Definitely the most spectacular movie I’ve seen in a long time. It’s film noir at it’s best. It’s the technique that Sky Captain introduced perfected. It’s a comic book movie at it’s best. It’s beautiful. The phenomenal ensemble cast probably won’t garner any Academy Awards (just as Lords of the Rings didn’t (although Elijah Wood once again tosses his hat into an ensemble cast with amazing aplomb)), but hey…I wouldn’t use the word phenomenal once (let alone twice) if I didn’t mean it here. The cast is absolutely perfect and they deliver all of Frank Miller’s incredible dialogue with all of Robert Rodriguez’s (not to mention Miller’s and Quentin Tarantino’s) direction to perfection. They all look like the comic book characters…they all sound like the characters ought to sound…they all kill people like the characters ought to kill people…it’s just perfect. And talk about ultra-violent! It was incredible! I loved every gory minute of it!
The story flows wonderfully (although some people (including myself for that matter) get even a little lost without careful analyzation and some answered questions. But hey! That’s what happens when you write an anthology story…which I’m damn glad they did by the way. The movie script is adapted from Volume’s 1, 3 and 4 (The Hard Goodbye, The Big Fat Kill and That Yellow Bastard) of Miller’s comic. Toss in some continuity written by the original author (IIEE!! I’m still geeking out about that!) and the introduction section (The Customer Is Always Right) and you have one hell of a beautiful story.

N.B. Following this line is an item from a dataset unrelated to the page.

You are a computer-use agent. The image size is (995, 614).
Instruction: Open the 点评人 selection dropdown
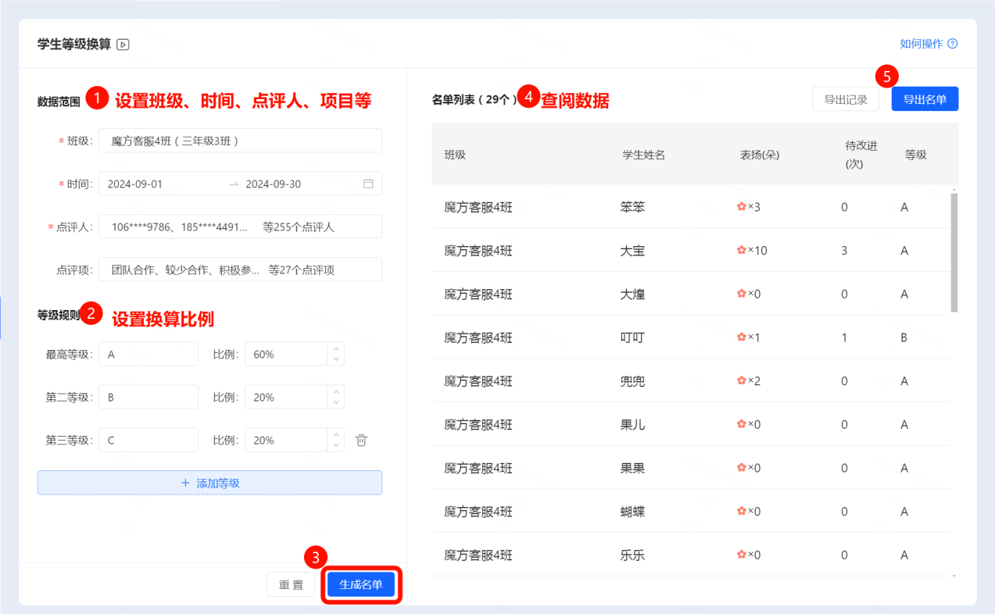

Originally, Miller didn’t want ANYONE doing a movie based on his baby (not only did he write the original comic books, he owns the copyright on it). But Rodriguez convinced him by filming the opening sequence to the movie and applying the digital effects right there. Miller loved it so much, he not only wrote the aforementioned additional material, he even performs a cameo in the film as a dead priest (you’ll understand the dead part pretty quickly). But that’s giving too much away, so I’ll just stop before I become as useless as a palsy victim doing brain surgery with a pipe-wrench. See the great thing is, that’s a quote from Miller’s comics…and from the movie…God, I love good adaptations…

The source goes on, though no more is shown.